By Laman Ismayilova
Fire both creates and destroys, it can heal or harm. This magical element has always been important to mankind.
Since ancient times, people have considered fire one of the basic elements of the universe, along with water, air, and earth.
In many cultures, fire appears in ancient legends and myths. Numerous stories explain how people first acquired fire.
Azerbaijan is a unique place full of fire, bubbling mud volcanoes and vast amounts of natural reserves and a long history of fire worship.
Due to its burning hillsides caused by gas seeping through fissures in the earth, Azerbaijanis is often called the "Land of Fire."
It is well-known that the majority of the population living on this territory was fire worshipers and professed Zoroastrianism.
Zoroastrianism was founded by the Prophet Zoroaster in ancient Iran approximately 3,500 years ago and revolves around the worship of fire.
Its traces can be found in Baku, Shamakha, Nakhchivan, Mingechaur, Talysh-Mugan areas.
The Absheron Peninsula and Baku were centers of Zoroastrianism in ancient times.
One of the most famous and popular tourist places of the "eternal flame" in Azerbaijan is Yanar Dag.
This magical place is associated with many legends. Since ancient times, fire worshipers from India and Iran have gathered in these places.
Yanar Dag is a natural gas fire which blazes continuously on a hillside on the Absheron Peninsula on the Caspian Sea near Baku.
Unlike mud volcanoes, the Yanar Dag flame burns fairly steadily, as it involves a steady seep of gas from the subsurface.
The flames emanate from vents in sandstone formations and rise to a height of 10 metres.
Today the religion, culture and traditions of Zoroastrianism remain highly respected in Azerbaijan.
Rooted in Zoroastrianism - the oldest of all monotheist religions - Novruz Bayram has been celebrated since ancient times.
Four pre-holiday Tuesdays of Novruz are Su Chershenbesi (Water Tuesday), Od Chershenbesi (Fire Tuesday) Hava Chershenbesi (Wind Tuesday) and Torpaq Chershenbesi (Earth or Last Tuesday), and each them is dedicated to the awakening of one of the natural elements.
Azerbaijan celebrated Od Cershenbesi (Fire Tuesday) on March 5, the second Tuesday before Novruz Holiday.
For Azerbaijani people, fire is the symbol of purity. After Fire Tuesday the sun gradually begins to warm the earth, and the spring is coming.

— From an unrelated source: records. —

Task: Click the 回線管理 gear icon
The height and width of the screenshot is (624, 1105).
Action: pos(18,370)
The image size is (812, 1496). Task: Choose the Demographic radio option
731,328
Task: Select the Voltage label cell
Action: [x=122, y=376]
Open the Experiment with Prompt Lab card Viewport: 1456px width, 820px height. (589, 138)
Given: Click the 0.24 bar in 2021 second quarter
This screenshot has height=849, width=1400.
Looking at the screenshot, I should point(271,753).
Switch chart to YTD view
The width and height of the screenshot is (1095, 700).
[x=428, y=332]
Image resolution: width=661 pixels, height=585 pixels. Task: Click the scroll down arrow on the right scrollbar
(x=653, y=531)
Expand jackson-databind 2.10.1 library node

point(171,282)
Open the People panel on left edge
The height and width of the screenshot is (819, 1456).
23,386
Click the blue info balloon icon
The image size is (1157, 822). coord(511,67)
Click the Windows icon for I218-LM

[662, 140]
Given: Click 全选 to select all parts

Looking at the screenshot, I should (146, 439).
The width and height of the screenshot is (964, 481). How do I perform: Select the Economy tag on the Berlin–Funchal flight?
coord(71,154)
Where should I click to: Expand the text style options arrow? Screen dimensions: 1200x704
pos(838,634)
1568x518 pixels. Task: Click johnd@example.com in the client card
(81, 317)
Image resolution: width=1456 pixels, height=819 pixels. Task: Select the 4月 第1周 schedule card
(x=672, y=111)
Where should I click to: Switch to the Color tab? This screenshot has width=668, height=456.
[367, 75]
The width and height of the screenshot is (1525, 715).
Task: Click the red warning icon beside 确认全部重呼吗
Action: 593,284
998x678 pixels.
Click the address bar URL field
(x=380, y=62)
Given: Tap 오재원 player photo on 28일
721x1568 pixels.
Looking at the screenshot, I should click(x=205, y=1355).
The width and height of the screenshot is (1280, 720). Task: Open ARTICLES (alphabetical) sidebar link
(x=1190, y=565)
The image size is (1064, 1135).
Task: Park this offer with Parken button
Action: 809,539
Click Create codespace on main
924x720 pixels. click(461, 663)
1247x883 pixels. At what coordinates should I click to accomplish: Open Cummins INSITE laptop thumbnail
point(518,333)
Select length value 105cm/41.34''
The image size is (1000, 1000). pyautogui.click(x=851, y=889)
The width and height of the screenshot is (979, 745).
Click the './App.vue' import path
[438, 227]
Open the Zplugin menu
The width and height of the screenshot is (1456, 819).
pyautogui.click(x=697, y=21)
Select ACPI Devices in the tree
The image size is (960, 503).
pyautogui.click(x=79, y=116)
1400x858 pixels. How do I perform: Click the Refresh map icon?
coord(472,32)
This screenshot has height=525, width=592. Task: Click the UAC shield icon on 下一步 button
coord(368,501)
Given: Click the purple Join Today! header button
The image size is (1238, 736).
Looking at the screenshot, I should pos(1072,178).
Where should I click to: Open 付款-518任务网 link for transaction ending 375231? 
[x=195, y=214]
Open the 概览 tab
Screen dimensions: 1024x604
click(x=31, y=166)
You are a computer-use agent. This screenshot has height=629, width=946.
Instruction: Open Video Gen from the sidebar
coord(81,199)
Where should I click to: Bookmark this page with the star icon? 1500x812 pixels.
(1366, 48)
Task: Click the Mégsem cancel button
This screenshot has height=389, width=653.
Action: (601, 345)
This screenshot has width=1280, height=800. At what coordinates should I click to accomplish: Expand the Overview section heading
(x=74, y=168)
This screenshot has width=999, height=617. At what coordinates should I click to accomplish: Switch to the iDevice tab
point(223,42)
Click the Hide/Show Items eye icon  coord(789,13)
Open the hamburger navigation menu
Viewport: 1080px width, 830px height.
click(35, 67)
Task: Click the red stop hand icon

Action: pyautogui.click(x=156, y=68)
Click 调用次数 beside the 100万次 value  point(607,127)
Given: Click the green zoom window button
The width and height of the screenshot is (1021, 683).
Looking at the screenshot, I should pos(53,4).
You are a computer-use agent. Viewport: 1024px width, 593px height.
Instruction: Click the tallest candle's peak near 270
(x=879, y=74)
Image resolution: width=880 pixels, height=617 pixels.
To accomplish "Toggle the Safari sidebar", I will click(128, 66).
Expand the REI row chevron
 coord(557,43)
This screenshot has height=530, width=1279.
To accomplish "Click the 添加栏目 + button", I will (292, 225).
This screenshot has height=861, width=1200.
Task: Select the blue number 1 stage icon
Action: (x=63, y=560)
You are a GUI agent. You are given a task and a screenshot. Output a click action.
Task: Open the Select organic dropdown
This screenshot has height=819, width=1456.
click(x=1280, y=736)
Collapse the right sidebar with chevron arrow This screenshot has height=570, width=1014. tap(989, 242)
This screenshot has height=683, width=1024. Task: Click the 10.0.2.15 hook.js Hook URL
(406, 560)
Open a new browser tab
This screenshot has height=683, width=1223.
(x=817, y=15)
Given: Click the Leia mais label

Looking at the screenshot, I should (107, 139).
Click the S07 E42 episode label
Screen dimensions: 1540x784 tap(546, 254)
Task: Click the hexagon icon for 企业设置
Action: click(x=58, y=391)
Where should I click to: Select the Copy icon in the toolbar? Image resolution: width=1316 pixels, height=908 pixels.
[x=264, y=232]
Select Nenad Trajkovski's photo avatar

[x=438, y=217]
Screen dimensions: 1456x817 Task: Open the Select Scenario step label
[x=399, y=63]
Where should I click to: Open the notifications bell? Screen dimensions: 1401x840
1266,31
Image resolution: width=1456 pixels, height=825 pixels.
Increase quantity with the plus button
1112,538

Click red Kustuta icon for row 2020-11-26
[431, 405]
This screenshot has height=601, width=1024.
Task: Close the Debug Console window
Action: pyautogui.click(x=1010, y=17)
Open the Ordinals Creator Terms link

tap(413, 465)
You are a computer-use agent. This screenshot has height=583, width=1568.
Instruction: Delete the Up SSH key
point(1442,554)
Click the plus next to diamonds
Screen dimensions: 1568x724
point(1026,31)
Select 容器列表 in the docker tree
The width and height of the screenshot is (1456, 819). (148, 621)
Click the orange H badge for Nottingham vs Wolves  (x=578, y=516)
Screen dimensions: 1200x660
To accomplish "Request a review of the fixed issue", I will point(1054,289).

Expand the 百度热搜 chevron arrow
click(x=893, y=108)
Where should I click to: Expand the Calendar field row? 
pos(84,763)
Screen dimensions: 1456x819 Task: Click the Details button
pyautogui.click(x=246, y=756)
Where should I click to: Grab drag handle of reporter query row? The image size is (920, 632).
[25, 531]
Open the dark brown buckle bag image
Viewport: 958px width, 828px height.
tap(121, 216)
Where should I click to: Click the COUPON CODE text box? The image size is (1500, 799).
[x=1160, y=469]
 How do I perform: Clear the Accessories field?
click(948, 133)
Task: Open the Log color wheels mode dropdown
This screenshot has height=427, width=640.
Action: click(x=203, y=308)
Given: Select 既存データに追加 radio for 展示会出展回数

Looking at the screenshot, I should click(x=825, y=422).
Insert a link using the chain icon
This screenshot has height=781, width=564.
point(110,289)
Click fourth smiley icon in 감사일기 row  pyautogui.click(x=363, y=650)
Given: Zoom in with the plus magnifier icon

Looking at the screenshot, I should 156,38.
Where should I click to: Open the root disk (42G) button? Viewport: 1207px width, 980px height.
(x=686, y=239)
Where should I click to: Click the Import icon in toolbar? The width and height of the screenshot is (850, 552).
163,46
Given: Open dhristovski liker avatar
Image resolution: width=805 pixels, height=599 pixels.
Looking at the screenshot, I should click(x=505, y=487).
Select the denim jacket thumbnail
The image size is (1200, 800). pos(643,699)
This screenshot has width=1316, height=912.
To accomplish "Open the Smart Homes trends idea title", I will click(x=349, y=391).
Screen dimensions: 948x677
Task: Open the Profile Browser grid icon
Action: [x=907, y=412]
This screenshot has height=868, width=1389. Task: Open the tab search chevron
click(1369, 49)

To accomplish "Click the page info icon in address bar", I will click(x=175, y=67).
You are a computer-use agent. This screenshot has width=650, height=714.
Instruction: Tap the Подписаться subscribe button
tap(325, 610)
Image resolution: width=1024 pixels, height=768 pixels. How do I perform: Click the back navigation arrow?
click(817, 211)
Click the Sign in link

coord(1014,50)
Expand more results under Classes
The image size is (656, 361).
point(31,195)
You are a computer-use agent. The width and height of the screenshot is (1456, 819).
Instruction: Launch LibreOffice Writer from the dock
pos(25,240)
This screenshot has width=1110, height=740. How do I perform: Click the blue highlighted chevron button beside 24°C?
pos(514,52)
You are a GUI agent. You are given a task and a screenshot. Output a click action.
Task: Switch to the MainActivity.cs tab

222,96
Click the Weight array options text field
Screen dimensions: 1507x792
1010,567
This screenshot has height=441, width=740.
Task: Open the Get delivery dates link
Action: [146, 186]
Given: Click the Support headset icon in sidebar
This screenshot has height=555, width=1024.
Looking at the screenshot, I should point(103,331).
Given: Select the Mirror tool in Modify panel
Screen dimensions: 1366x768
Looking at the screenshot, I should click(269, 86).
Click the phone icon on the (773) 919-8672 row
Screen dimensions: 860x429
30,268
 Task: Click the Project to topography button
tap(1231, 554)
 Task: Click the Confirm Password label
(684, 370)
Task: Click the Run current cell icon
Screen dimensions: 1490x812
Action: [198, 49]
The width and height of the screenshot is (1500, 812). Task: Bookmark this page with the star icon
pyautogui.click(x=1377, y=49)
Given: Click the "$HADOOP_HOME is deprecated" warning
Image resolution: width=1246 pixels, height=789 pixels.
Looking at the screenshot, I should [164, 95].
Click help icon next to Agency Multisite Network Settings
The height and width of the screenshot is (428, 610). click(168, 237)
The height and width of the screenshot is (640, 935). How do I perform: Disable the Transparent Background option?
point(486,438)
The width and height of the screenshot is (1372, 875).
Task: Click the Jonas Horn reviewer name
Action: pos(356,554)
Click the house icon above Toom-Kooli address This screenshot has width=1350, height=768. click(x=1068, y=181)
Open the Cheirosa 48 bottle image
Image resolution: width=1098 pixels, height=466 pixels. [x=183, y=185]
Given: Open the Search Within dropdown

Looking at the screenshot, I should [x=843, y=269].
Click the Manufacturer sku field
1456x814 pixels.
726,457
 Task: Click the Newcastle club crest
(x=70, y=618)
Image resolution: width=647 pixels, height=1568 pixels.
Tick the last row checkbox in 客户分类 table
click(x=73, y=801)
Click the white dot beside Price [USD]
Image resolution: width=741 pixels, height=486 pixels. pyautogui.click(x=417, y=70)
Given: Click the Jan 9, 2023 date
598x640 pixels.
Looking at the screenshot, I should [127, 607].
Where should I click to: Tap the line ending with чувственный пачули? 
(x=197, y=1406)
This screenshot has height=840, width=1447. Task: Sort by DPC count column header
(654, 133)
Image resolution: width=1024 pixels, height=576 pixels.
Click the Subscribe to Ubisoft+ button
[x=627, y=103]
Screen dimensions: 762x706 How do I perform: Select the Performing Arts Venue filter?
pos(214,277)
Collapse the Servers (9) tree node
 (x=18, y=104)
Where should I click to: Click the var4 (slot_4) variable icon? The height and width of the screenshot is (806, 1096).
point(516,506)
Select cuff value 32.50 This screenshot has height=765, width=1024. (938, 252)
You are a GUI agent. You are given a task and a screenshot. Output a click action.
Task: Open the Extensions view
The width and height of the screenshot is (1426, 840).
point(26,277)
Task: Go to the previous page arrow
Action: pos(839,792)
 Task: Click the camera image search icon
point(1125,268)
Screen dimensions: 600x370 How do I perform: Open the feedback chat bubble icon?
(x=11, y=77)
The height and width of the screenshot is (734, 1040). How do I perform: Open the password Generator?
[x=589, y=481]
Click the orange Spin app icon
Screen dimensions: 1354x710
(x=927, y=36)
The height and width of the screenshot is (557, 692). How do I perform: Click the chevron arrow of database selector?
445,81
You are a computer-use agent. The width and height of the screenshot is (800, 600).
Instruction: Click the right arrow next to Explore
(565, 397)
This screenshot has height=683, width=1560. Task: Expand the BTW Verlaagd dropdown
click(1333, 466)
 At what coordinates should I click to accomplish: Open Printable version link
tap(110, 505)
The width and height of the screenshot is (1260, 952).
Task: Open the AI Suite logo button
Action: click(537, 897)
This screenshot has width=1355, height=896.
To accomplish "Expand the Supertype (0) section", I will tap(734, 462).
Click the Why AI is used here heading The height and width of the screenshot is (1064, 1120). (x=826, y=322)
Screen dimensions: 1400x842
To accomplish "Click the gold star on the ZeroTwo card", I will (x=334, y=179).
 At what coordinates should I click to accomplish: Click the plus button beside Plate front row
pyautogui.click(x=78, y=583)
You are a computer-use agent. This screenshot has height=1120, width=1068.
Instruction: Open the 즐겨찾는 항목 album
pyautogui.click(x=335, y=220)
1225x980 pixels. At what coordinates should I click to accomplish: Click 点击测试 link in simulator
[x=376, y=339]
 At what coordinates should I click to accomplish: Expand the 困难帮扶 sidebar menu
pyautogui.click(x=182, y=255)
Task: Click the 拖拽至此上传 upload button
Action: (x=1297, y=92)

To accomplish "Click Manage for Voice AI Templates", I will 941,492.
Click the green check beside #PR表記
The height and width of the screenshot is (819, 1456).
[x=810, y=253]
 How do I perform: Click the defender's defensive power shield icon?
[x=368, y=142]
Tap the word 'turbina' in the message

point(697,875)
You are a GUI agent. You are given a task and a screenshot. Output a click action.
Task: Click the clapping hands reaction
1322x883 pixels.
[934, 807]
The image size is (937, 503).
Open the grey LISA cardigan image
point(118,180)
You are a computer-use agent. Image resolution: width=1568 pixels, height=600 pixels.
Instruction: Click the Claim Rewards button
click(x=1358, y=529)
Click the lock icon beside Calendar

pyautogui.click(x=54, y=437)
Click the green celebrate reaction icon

On Fire Tuesday, people jump over the fire as it is traditionally believed that all troubles and hardships will be left behind, and the new year will be happy and prosperous.
Fire is never put out by water; it burns down by itself. It is very important to light a bonfire in every yard.
For Azerbaijanis, fire was more than just a natural phenomenon. Probably, therefore, in Turkic languages, the word "hearth" (cradle of fire) also means a home, an edge.
A similar honor is also reflected in the rituals of the holiday of Novruz, an integral symbol of which is the fire.
According to the ancient beliefs of Azerbaijanis, once a year the spirits of deceased ancestors visited their families.
This ancient believe is coincided with the last Tuesdays of the year. If the spirits don't see the fire in the hearths, they immediately leave the house.
On Fire Tuesday, Azerbaijani women usually cook pilaf with beans or chicken.